Combined with the unskilfully applied 80s make-up I wore at the time, I looked like a female version of Robert Smith, I’m sure.
davebigpicture says
Don’t be too hard on yourself. You had that Nena haircut that looked pretty cool.
Locust says
If I remember correctly, that’s the one I got when I finally cut off what was left of the perm!
bricameron says
This must be the thread that ‘Moose The Mooche’ has been waiting his entire Afterword career for!
Moose the Mooche says
Why me in particular?
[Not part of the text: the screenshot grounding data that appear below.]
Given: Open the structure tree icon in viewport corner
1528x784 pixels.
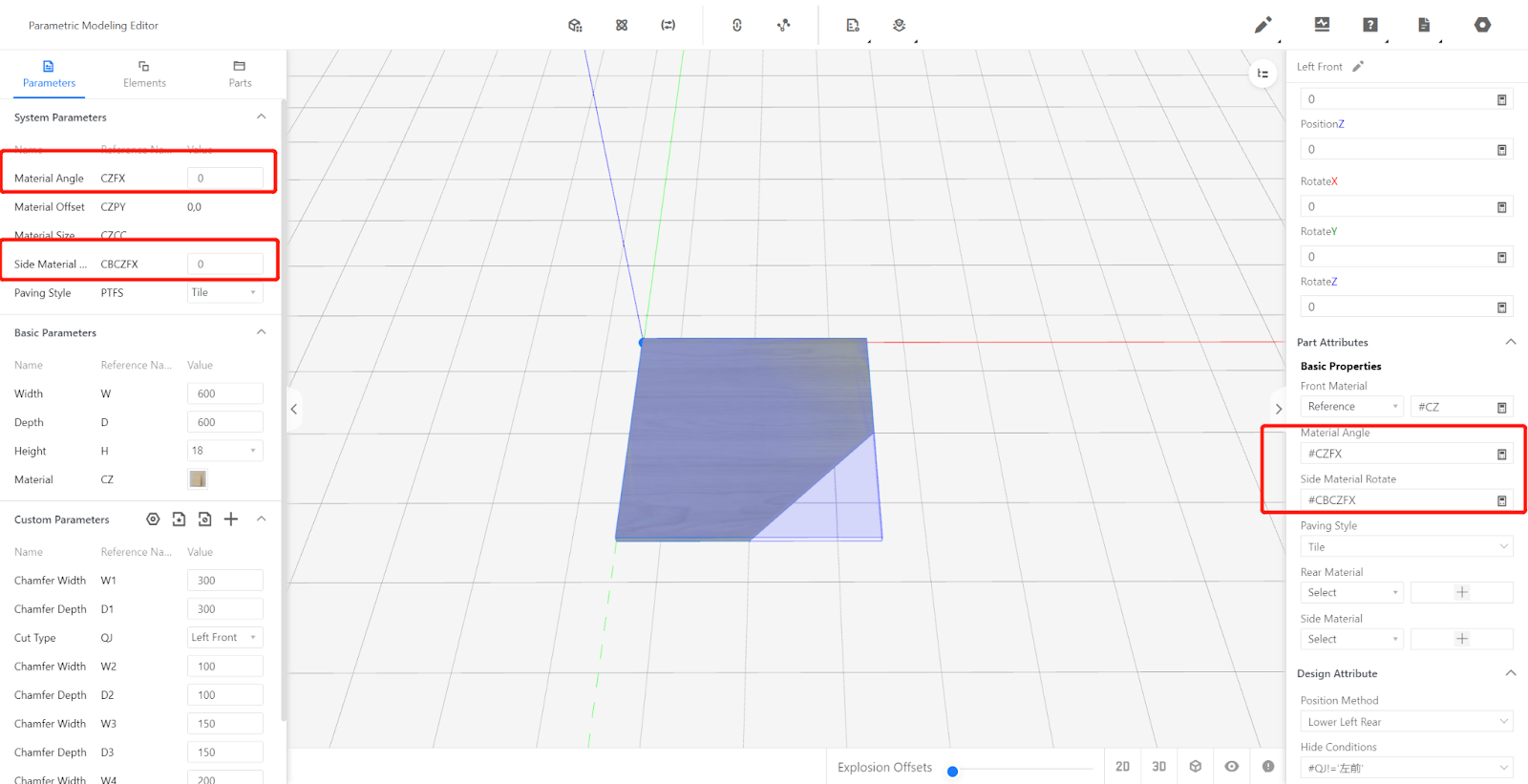Looking at the screenshot, I should pyautogui.click(x=1263, y=74).
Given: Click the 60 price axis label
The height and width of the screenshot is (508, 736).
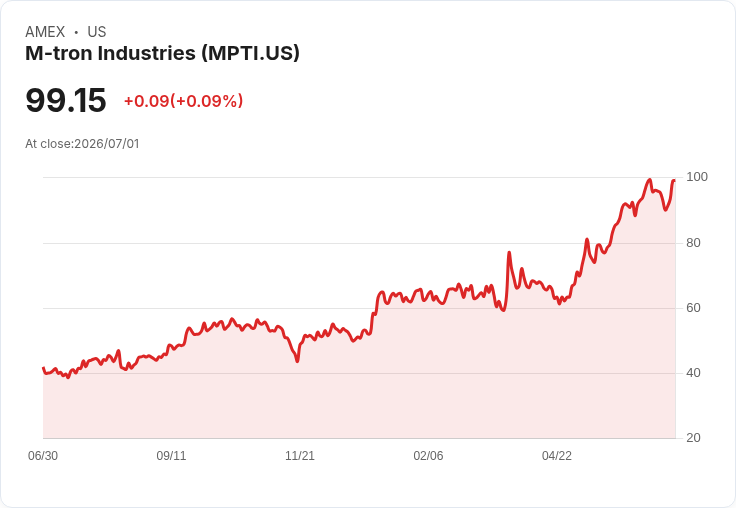Looking at the screenshot, I should coord(693,308).
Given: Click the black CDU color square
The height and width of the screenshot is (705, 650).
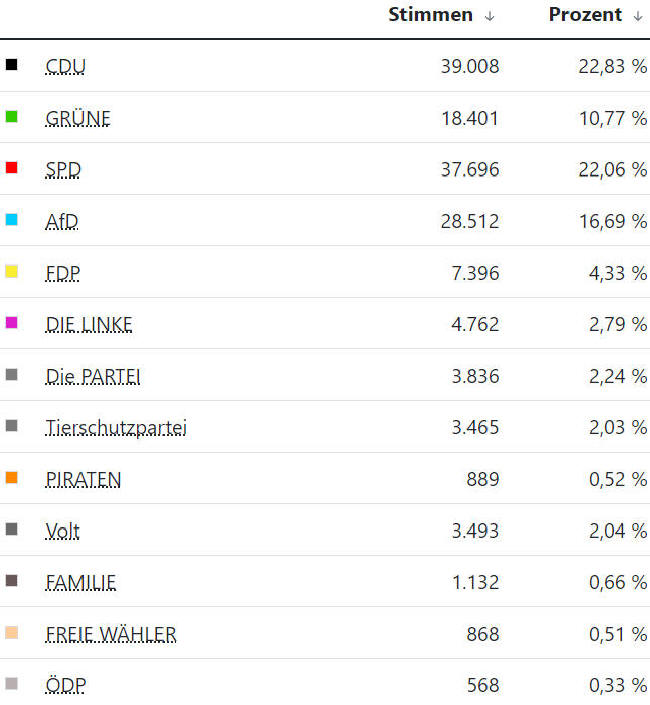Looking at the screenshot, I should 11,64.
The opportunities for perviness?
Well yes, I suppose so.
bricameron says
I showed up my first day of secondary school sporting an hawaain shirt and a curly perm I’d gotten over the summer because all the football players were getting them! ๐๐๐ I can’t believe I’m disclosing this. ๐๐๐๐
Mohair-Sam says
Red leather trousers I had made while in Istanbul. I topped this off with a white shirt and jacket and matching skinny red leather tie. Not as cool as I imagined and looked more like an extra in a Cronenberg movie
Friar says
Oddly I take far more care over my appearance now than I ever did as a teenager. We were late 80s/early 90s indie kids. It was all about huge jumpers and DMs. I did have the full Mark Gardener floppy fringe, though. And even – at one point – an undercut. We were scruffy. Deliberately scruffy. The scruffier the better. DMs and a canvas army-surplus rucksack with band logos biroed all over it were de rigeur though.
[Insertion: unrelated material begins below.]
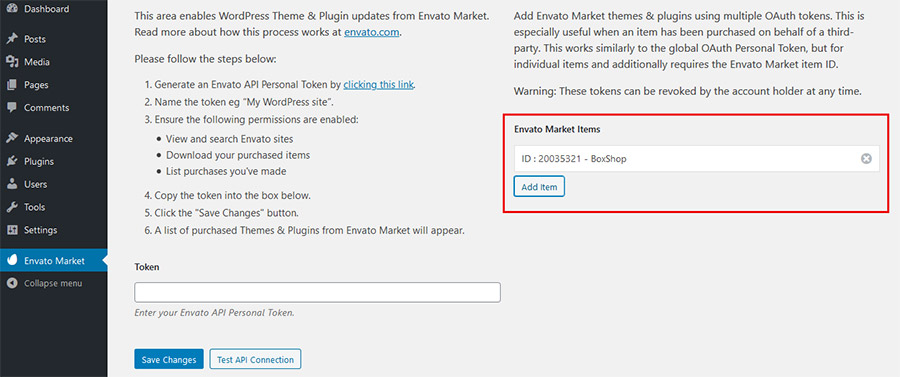Click the Posts pushpin icon

(x=12, y=39)
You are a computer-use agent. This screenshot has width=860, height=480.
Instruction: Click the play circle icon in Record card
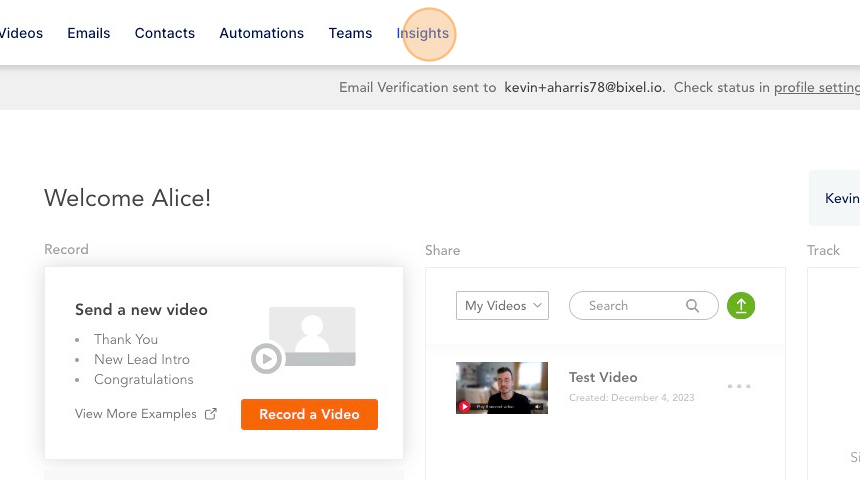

Having said that I did once own a black velvet jacket and – eek – a leather waistcoat and heavily-buckled biker boots combo. The former was a sixth form attempt to be a casually-Gitaned philosophe, the latter a brief 14 year old response to a Kerrang poster of Dave Mustaine. Who the hell wants to look like Dave Mustaine? Not even Dave Mustaine.
Possibly Charlie Dimmock.
anton says
stripes and spots?
Milkybarnick says
Cruiser arriviste?
Twang says
I had a lamentable period at school, just before 6th form, where the trend was suede head lite – brogues (with segs on the heels), red socks or fluorescent green, budgie jacket (me) or Harrington (most people). Brutus shirt with penny rounds. No idea why, I hated suede heads and skinheads even more. Thankfully no pictures exist and soon I discovered my inner hippy.
bungliemutt says
I had a brief flirtation with leg warmers circa 1980. On account of resembling a stick insect at the time (I’d give anything for that now), I couldn’t get them to stay on. That, and that fact that I looked like a complete twat, meant that it was a brief, never to be repeated, look.
I also grew my hair very long when in my early 30s. Another move that didn’t appear to have the ladies queueing up.